Atitude profissional das pessoas com deficiência
Alguns podem acreditar que a Lei de Cotas é suficiente para que as pessoas com deficiência tenham trabalho e emprego garantido. Afinal, lei existe para ser cumprida e os agentes da fiscalização existem para fazer com que a Lei seja cumprida. Outros podem crer que cabe sobretudo às empresas o emprego e o desenvolvimento profissional das pessoas com deficiência. Afinal, elas são as empregadoras. Sim, a Lei e as empresas têm um papel importante. Mas as pessoas com deficiência devem mostrar que têm identidade profissional quando querem ingressar no mercado de trabalho.

Para que sejam profissionais de fato, é preciso que tenham as quatro atribuições atualmente mais desejadas pelas empresas quando recrutam e selecionam: potencial, competência, atitude e postura. Nesse contexto, não são diferentes dos outros. Todas as pessoas com deficiência que realmente se tornaram profissionais, atualmente recebem salário de mercado e foram promovidas, são aquelas que chamaram para si o protagonismo do seu próprio desenvolvimento.

As pessoas com deficiência que alcançaram postos mais destacados de liderança em grandes empresas são aquelas que demonstraram muito mais os seus alcances do que os seus limites. O mundo corporativo requer, em todos os níveis do trabalho, profissionais competentes, que entreguem com eficácia as tarefas solicitadas, que atinjam metas e, portanto, alcancem resultados. Invocar limites pode reforçar eventuais preconceitos que impedem de serem vistos como profissionais nos quais as empresas podem e devem investir.

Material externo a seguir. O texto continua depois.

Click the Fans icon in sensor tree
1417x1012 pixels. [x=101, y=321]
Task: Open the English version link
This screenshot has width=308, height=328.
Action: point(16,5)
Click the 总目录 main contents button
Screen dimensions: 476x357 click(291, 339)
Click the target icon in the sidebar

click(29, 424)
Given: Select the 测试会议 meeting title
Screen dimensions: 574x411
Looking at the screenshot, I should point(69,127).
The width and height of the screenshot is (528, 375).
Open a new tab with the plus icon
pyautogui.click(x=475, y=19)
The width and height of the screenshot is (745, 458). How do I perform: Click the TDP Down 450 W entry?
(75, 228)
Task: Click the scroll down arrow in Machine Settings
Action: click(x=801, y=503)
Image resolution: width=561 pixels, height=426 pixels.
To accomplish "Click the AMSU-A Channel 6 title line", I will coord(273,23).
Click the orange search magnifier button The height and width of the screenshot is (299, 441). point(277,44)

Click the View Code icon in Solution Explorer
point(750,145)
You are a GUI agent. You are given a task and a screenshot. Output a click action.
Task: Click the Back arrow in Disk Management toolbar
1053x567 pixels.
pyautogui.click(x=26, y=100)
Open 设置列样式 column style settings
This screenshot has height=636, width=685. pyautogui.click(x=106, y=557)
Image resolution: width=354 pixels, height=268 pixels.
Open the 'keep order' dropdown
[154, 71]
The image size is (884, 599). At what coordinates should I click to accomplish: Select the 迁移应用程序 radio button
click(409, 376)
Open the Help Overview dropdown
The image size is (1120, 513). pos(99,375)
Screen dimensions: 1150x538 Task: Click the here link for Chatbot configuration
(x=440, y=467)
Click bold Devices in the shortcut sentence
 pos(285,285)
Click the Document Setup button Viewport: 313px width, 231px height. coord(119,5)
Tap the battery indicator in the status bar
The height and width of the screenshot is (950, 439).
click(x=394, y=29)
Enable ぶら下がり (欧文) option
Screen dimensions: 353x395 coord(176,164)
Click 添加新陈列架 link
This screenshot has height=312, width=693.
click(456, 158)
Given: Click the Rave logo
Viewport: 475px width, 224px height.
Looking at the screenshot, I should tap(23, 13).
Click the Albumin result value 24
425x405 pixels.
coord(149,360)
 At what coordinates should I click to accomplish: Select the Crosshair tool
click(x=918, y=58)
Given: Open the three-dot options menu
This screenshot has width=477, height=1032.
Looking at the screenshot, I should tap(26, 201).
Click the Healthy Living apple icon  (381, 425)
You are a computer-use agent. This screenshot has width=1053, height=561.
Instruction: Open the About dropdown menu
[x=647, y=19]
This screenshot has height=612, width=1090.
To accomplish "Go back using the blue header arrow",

Ultrapassar limites, procurar novas possibilidades, buscar o próprio desenvolvimento profissional, procurar novos desafios, ter o máximo de independência e autonomia possíveis, manter autoestima elevada, ter proatividade, querer que o trabalho realizado alcance resultados. Essas são as atitudes que provam que estamos incluídos no real mundo do trabalho e tornam as empresas confiantes para nos contratar.

 

João Ribas é Antropólogo. Doutor em Ciências Sociais pela Universidade de São Paulo (USP). Head de Diversidade & Inclusão da Serasa Experian, responsável pelo Programa de Empregabilidade de Pessoas com Deficiência. É também cadeirante.